**To do:**
(a) According to the problem on the greatest integer and fractional part functions, what is the sum of all real solutions of f(x) = g(x)?
(b) Using the meanings the problem on the greatest integer and fractional part functions assigns to its bracket notation, explain in one or two sentences how f(x) and g(x) are defined.
(c) Carry the problem on the greatest integer and fractional part functions on from its last sentence by writing the reply that works it out.

Let  $f\left(x\right)=\left\{x\right\}\left[x\right];g\left(x\right)=a{x}^2$ the sum of all real solutions of equation satisfying $f\left(x\right)=g\left(x\right)$ is 420 (where $a$ is (+ve) rational number), then  $a$ is equal to (where $[.]$ and $\{.\}$ represents greatest integer function and fractional part function respectively)

**Given information:**
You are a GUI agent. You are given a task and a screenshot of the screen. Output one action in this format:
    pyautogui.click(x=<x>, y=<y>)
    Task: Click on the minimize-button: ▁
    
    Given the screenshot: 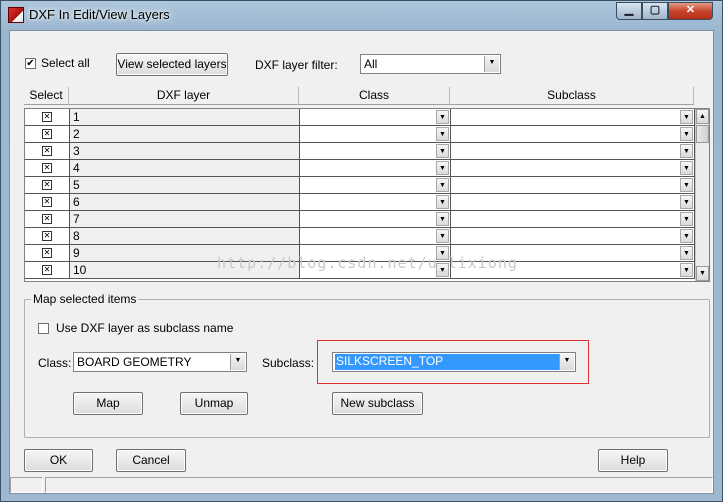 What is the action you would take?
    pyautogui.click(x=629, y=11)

**Written answers:**
(a) The sum is 420.

(b) f(x) is the fractional part of x multiplied by the greatest integer of x. g(x) is a times x squared, where a is a positive rational number.

(c)
$\left[x\right]\left\{x\right\}=a{x}^2$

Case-I  $\left[x\right].\left\{x\right\}<0$  where  $x<0$ while  $a{x}^2\ge 0\forall x\in R$ and  $x=0$ is one solution but that does not affect the sum of the solution
Thus we need to look at (+ve) solutions for  $n\le x<n+1$
$a{x}^2-nx+n^2=0\Rightarrow x=\frac{n\pm \sqrt{n^2-4a{n}^2}}{2a}=n\left(\frac{1\pm \sqrt{1-4a}}{2a}\right)$

For (+Ve) roots we consider  $x=\frac{n}{2a}(1-\sqrt{1-4a})$
Since , sum of all solutions is 420 
$$\begin{gathered} \Rightarrow \sum \frac{n}{2a}(1-\sqrt{1-4a})=420\Rightarrow \left(\frac{1-\sqrt{1-4a}}{2a}\right)\sum n=420 \\ \Rightarrow \left(\frac{1-\sqrt{1-4a}}{2a}\right)\left(\frac{n(n+1)}{2}\right)=420\Rightarrow \left(\frac{1-\sqrt{1-4a}}{2a}\right)406=420 \end{gathered}$$

(Considering n is 28 I,e   $\frac{n(n+1)}{2}= 406$ at  $n=28$  which is nearer to 420)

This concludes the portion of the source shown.